» **EXTRACT**:
____________

Whence comes this expansiveness which often mounts to the grotesque; this tendency to publicity of thought and action? It is not English, for that people avoid exhibitions of feeling lest they make themselves ridiculous. It is not French, for they have a better sense of finish and proportion. It is not Scottish, for they are too canny to waste even emotion without some definite return. The Irish have a humor that saves them from ridicule, though it does not endow them with the needed balance-wheel of wisdom. The sentiment of Germany overruns proper bounds, but is not reflected in the leading examples of American self-written biography. The American expression is peculiar, a proper accompaniment of a territory almost without limits. Virgin land at settlement, it had a strong influence on those who came to it. Its symbol is a screaming eagle, and who would blame an eagle for screaming in boundless space? Every American claims the right of free utterance. As a child he has used it, as a man he has abused it, the only restraint being a wholesome fear of the law of libel or an appeal to the medieval and murderous code of honor. Even this right of utterance is quite modern.

____________

» **TASK OBJECTIVE**:
Answer these about the passage on American expansiveness:
(a) What do the English fear they would make themselves by exhibiting feeling?
(b) What symbol is given for the American expression?
(c) What two restraints on an American man's abuse of free utterance are named?
Draw solely on the passage about American expansiveness.

» **DATASET CONTENT**:
____________

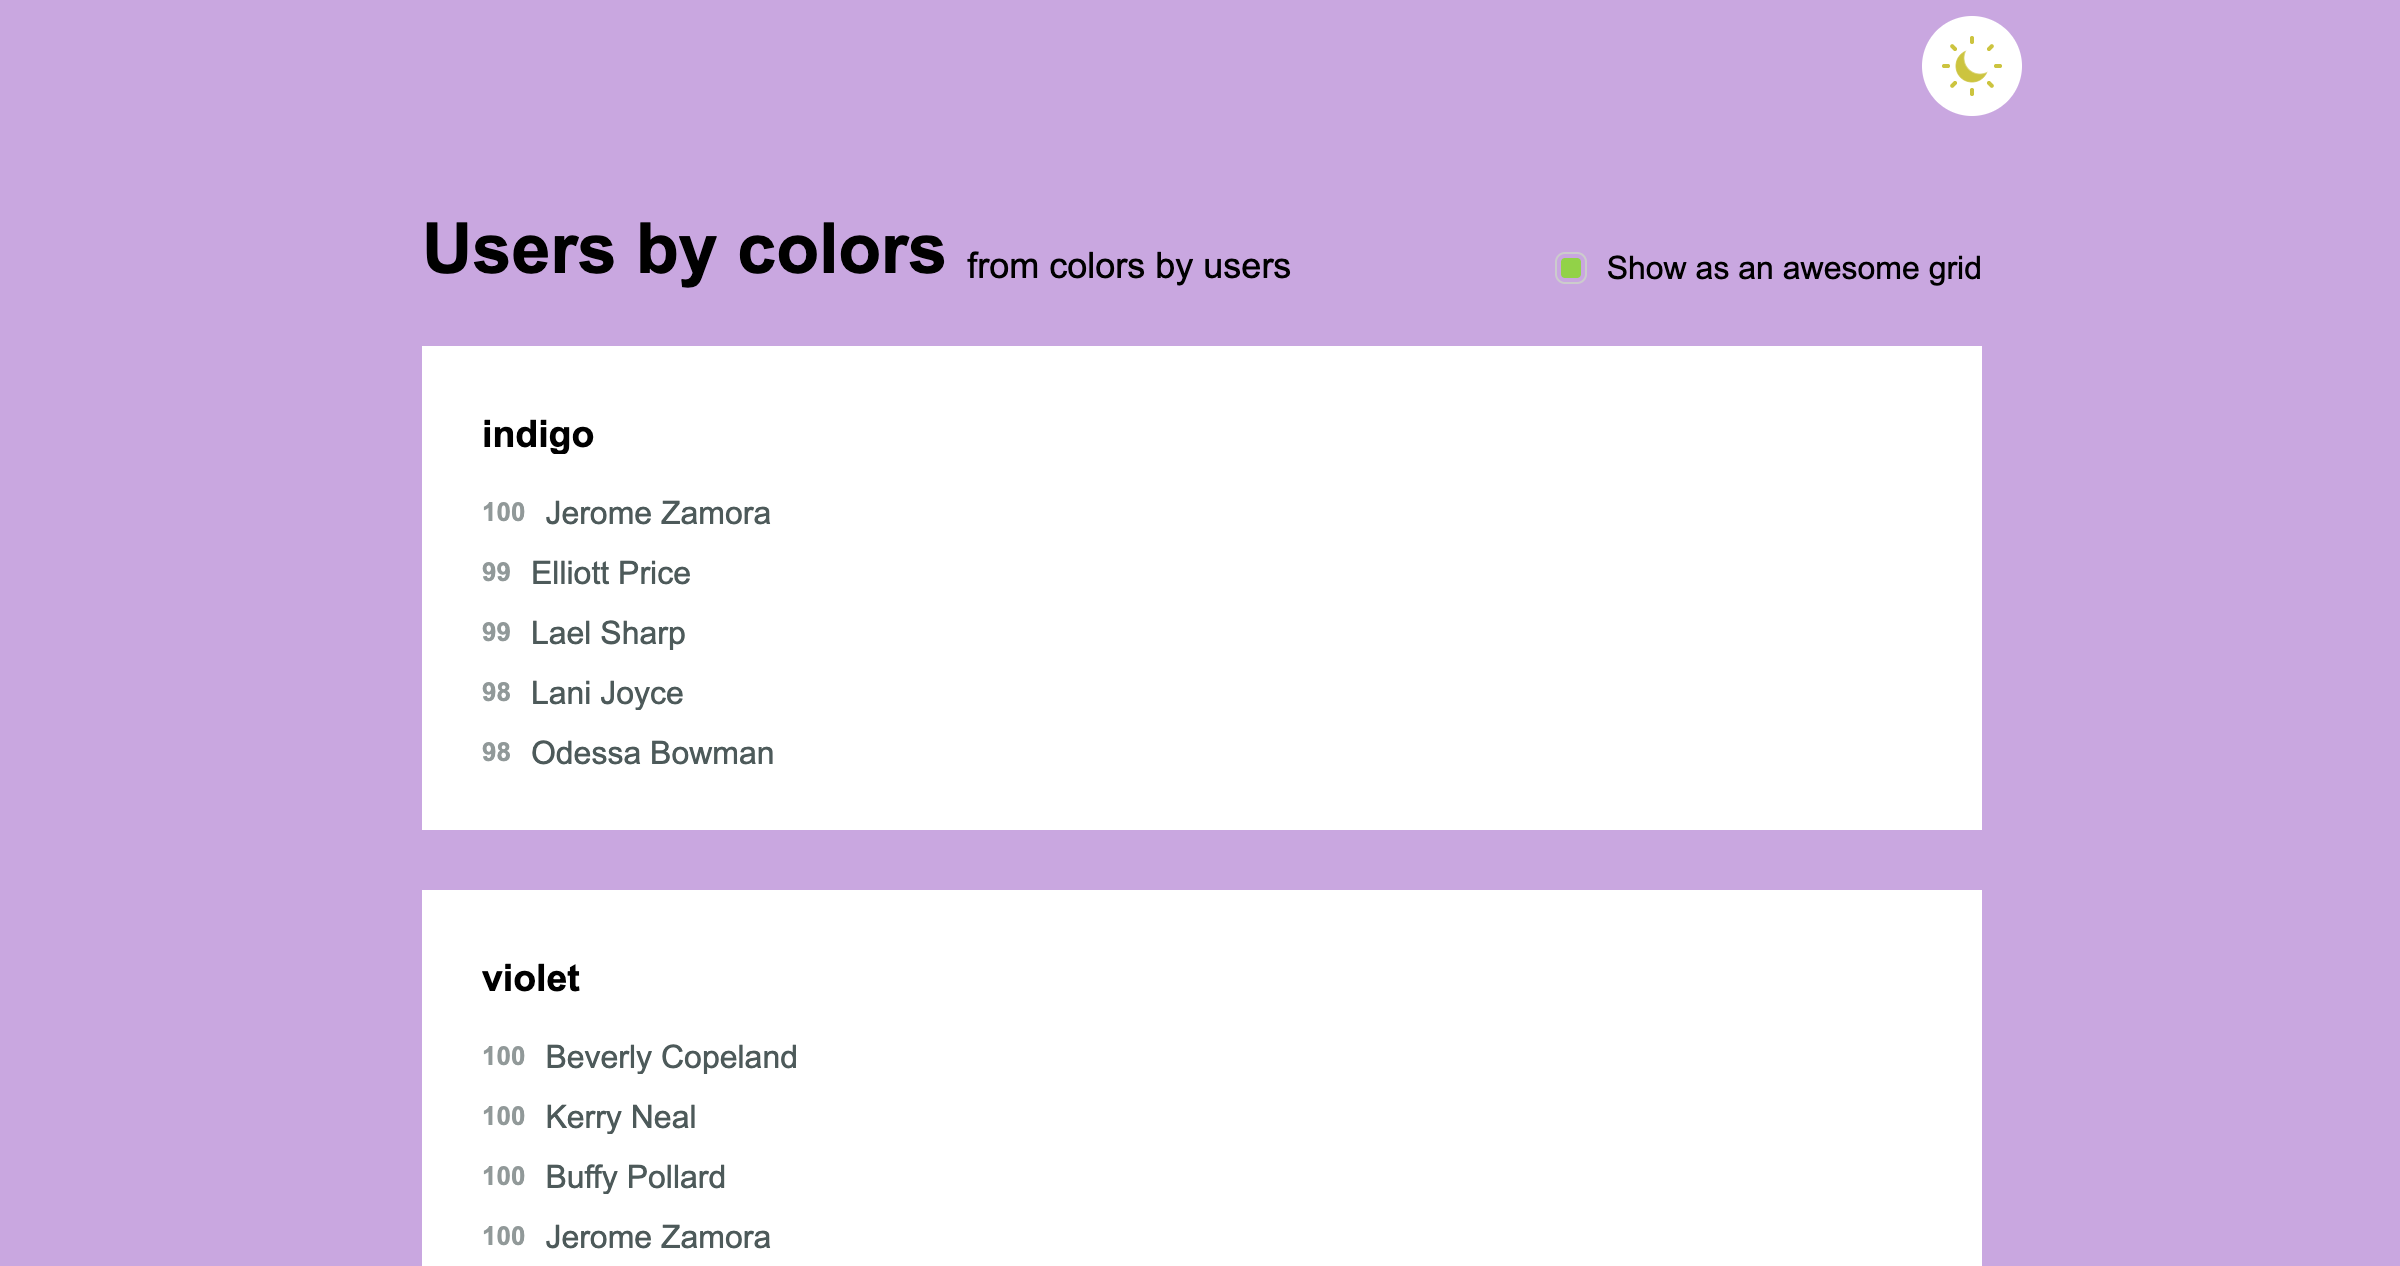This screenshot has height=1266, width=2400.
Task: Select Lael Sharp in the list
Action: 608,633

____________

» **WRITTEN RESPONSE**:
(a) Ridiculous.
(b) A screaming eagle.
(c) A wholesome fear of the law of libel, or an appeal to the medieval and murderous code of honor.